Tyler Mosher – Incomplete Paraplegic


On Paper Details:


Tyler Mosher broke his back in nine places on December 30, 2000. He was instantly paralyzed
from the waist down when his L-1 Vertebrae exploded causing Spinal Cord Damage. Post surgery, it became obvious his injury was incomplete and he would regain muscle use in some areas of his lower body. Although Tyler can walk, his internal organs are paralyzed, as are most people living with a spinal cord injury, along with most of the muscles in the back of his legs and buttocks. His back is re-built with titanium rods.  Tyler cannot run or jump but he can walk and much more.


Born: April 1, 1972

Games: Vancouver 2010 – Cross Country Skiing

2009 World Champion in Adaptive Snowboarding


Tyler’s Voice:


Whenever I tell my inspirational story of learning to walk again, exposing my own personal
emotional struggles, I am frequently reminded that so many people are living with a disability we do not see and they do not share.  I am happy to help others live authentically by showing them how to reach deep inside and believe in themselves.


I refused to live in a wheelchair when everyone said I would after a 10 meter fall left me 40% paralyzed below the waist. My story — “Getting Up and Falling Down until you don’t Fall Down”– is about setting goals and achieving them against great odds.


After becoming World Champion of Adaptive Snowboarding this past year, I look forward to
reaching my Paralympic Dream in Cross Country Skiing. I realize we can always dig a little deeper to reach our goals.


“There are several hundred things I cannot do now or have to do differently. However, there are several million things I look forward to and to do them well and with pride.”


Photographers Notes:

My first impression of Tyler was a person with a strong A type personality, from his strong voice and confident body language to his attitude to life:  Fully aware and conscious of his disabilities and weaknesses, Tyler says with complete confidence:” I can do anything; I have goals for the day and set out to achieve them.  I would do anything in my power to push the limits”

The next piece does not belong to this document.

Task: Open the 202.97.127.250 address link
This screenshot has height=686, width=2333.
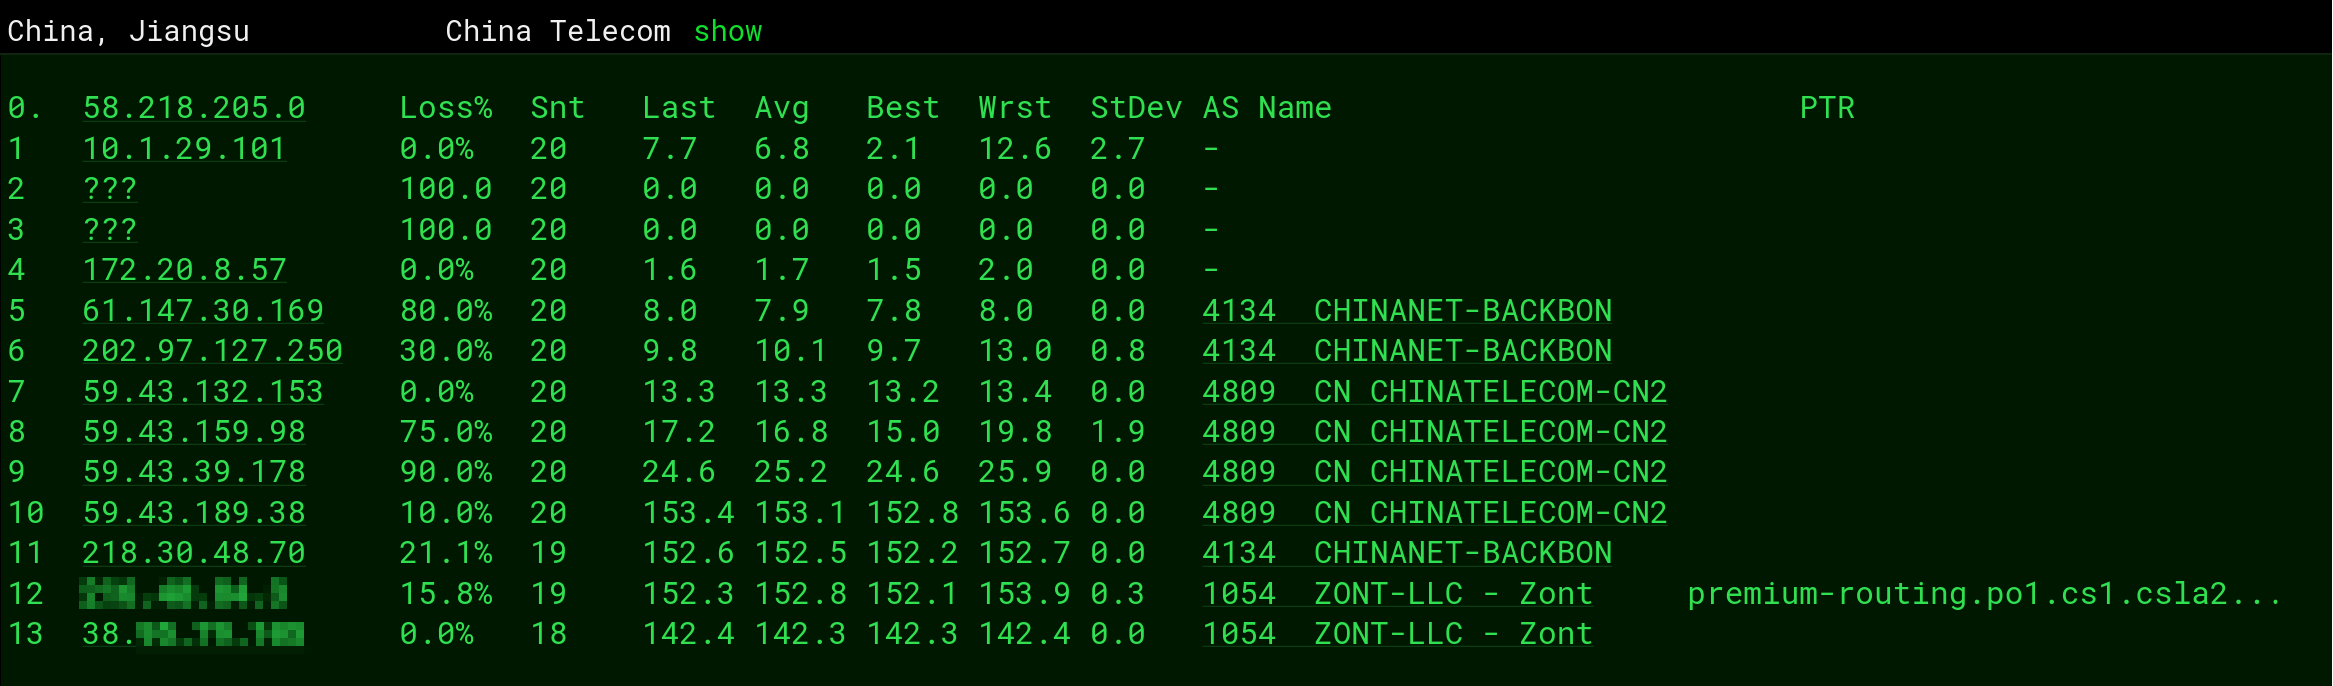Action: tap(212, 351)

Tylerwas very cooperative during the photo session and agreed to pose in any way I had asked. But during the session, while I was fidgeting with camera and changing settings, he naturally created this pose exposing a softer, surrendering side.  As if subconsciously he chose to expose his vulnerability rather than strength.  I took the shot without him even being aware.  Looking at the image you cannot tell what Tyler’s disability is, you have to probe deeper to know – just like Tyler.  Later when we were going through the images to choose ‘just one’, it was obvious – this is the shot.